China

Increased Chinese and US ambitions raise hopes for a global deal on climate change

Could the US and China lead the way in COP21 negotiations? Photo credit: Reuters / Mick Tsikas.
By Anders Lorenzen

Increased ambition and efforts by the US and China could pave the way for a global deal on climate change in Paris at the end of this year.


The world’s two largest greenhouse gas (GHG) emitters, China and the US’s ambitious agenda on tackling climate change, could play a leading role in securing a global deal at COP21 in Paris, Reuters reports ( China and the US were largely blamed for the failure to reach a deal at COP15 in Copenhagen in 2009). Ministers and delegates from all 192 UN countries will meet in Paris, at the end of November, to try and forge a global deal on combatting climate change. At previous meetings, countries have agreed that a global deal must be agreed in 2015 and  come into effect by 2020. But that is easier said than done as many things still separate countries.


Last time there was hope that a global deal would be agreed was at COP15, but that failed miserable. Looking at where we were at this point of the year in 2009 and where we are now could offer us hope.
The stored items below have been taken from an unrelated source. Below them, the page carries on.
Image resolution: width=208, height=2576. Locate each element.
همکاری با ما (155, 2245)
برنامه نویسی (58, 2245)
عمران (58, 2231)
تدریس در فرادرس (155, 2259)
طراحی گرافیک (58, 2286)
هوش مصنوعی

During negotiations in the German city in Bonn from the 31st of August to the 4th of September some headway was made.


According to Elina Bardram, the head of the European Commission delegation :”We’re closer to an agreement than at the same time before Copenhagen, But there’s a lot still to be done.”


The text they are working on contains a mix of ideas such as a call to end all GHG emissions by 2050.this might be hard to get through as OPEC countries would push for no deadlines.


But despite the huge turn around by the US and China, who have now forged climate policies and emission reduction targets (they had none in 2009), in addition to agreeing a joint climate agreement, a lot of work still needs to be done. Time is an issue, as another Bonn summit due to take place in October would be the last opportunity before COP21 begins on the 30th of November.


But Laurence Tubiana, France‘s climate ambassador, warned that we should not see  COP21 as the end but the beginning: Paris is not the end of the process, it is the start of the process,” she stated, urging more focus on action from 2015 to 2020 when the Paris accord will enter into force.

But one of the stumbling blocks could be the national goals that each country has to submit, also called Intended Nationally Determined Contributions (INDC), as they are simply not ambitious enough to limit global warming to two degree celsius or less. Two degrees is the one thing that world leaders have so far agreed on.